Development, Safety, and Therapeutic Evaluation of Voriconazole-Loaded Zein–Pectin–Hyaluronic Acid Nanoparticles Using Alternative In Vivo Models for Efficacy and Toxicity

Background/Objectives: Fungal infections caused by Candida species remain a significant clinical challenge, exacerbated by limitations in current antifungal therapies, including toxicity and poor bioavailability. This study aimed to develop and evaluate voriconazole-loaded zein–pectin–hyaluronic acid nanoparticles (ZPHA-VRC NPs) as a novel drug delivery system to enhance efficacy and reduce toxicity. Alternative in vitro and in vivo models were utilized to assess the safety and therapeutic potential of the nanoparticles. Methods: ZPHA-VRC NPs were prepared using a nanoprecipitation method and characterized for particle size, polydispersity index, zeta potential, and encapsulation efficiency. Antifungal activity was assessed via MIC assays against Candida albicans, C. krusei, and C. parapsilosis.
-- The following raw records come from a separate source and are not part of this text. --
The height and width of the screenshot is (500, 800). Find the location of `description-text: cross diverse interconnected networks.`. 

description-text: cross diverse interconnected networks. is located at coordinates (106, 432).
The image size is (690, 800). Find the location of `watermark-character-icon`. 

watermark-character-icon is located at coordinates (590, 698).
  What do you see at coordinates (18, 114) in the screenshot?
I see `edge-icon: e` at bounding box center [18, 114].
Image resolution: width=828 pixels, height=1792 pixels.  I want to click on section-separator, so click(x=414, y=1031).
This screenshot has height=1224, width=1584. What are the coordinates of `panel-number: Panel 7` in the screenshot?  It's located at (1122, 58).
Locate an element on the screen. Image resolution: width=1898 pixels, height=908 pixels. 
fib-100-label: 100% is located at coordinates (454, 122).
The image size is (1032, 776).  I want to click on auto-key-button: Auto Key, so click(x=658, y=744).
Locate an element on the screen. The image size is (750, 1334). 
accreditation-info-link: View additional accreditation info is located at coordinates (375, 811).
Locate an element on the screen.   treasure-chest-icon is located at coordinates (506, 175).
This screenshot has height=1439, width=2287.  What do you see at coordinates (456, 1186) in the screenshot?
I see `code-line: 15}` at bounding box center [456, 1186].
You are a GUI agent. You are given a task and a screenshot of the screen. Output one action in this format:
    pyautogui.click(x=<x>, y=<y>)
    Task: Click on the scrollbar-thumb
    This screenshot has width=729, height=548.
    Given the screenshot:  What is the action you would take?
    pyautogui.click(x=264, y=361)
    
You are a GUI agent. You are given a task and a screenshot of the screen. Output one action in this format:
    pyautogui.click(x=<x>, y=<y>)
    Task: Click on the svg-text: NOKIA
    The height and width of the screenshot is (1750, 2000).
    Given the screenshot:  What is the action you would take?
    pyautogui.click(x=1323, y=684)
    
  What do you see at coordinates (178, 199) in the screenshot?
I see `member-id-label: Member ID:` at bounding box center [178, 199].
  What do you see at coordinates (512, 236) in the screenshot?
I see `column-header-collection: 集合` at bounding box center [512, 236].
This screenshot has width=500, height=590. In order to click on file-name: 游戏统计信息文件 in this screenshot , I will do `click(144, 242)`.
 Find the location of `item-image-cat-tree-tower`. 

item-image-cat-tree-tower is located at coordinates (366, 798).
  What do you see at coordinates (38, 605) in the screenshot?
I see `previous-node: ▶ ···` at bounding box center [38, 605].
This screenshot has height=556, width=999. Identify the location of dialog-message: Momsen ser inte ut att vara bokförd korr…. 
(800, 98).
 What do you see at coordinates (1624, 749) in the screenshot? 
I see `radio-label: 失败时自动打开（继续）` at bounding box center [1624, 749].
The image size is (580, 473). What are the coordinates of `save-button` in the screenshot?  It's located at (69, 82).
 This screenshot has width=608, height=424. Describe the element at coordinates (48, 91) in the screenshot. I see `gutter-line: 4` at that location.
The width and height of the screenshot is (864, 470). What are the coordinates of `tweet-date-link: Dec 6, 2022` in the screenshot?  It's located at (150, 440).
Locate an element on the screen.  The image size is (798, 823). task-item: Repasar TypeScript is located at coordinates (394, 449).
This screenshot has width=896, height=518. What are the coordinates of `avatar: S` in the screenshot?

Cytotoxicity was evaluated on Vero cells, while in vivo toxicity and efficacy were assessed using Galleria mellonella and Caenorhabditis elegans models. The therapeutic efficacy was further evaluated in an infected Caenorhabditis elegans model using survival and health scores. Results: ZPHA-VRC nanoparticles exhibited favorable physicochemical properties, including a particle size of approximately 192 nm, a polydispersity index of 0.079, a zeta potential of −24 mV, and an encapsulation efficiency of 34%. The nanoparticles retained antifungal activity comparable to free voriconazole while significantly reducing cytotoxicity. In vivo studies using G. mellonella and C. elegans demonstrated that ZPHA-VRC NPs markedly improved survival rates, reduced fungal burden, and enhanced health scores in infected models, outperforming the free drug. Additionally, the nanoparticles exhibited a superior safety profile, minimizing systemic toxicity while maintaining therapeutic efficacy. Conclusions: ZPHA-VRC NPs offer a safer and more effective delivery system for VRC, addressing the limitations of conventional formulations. The integration of alternative efficacy and safety models highlights their value in preclinical research.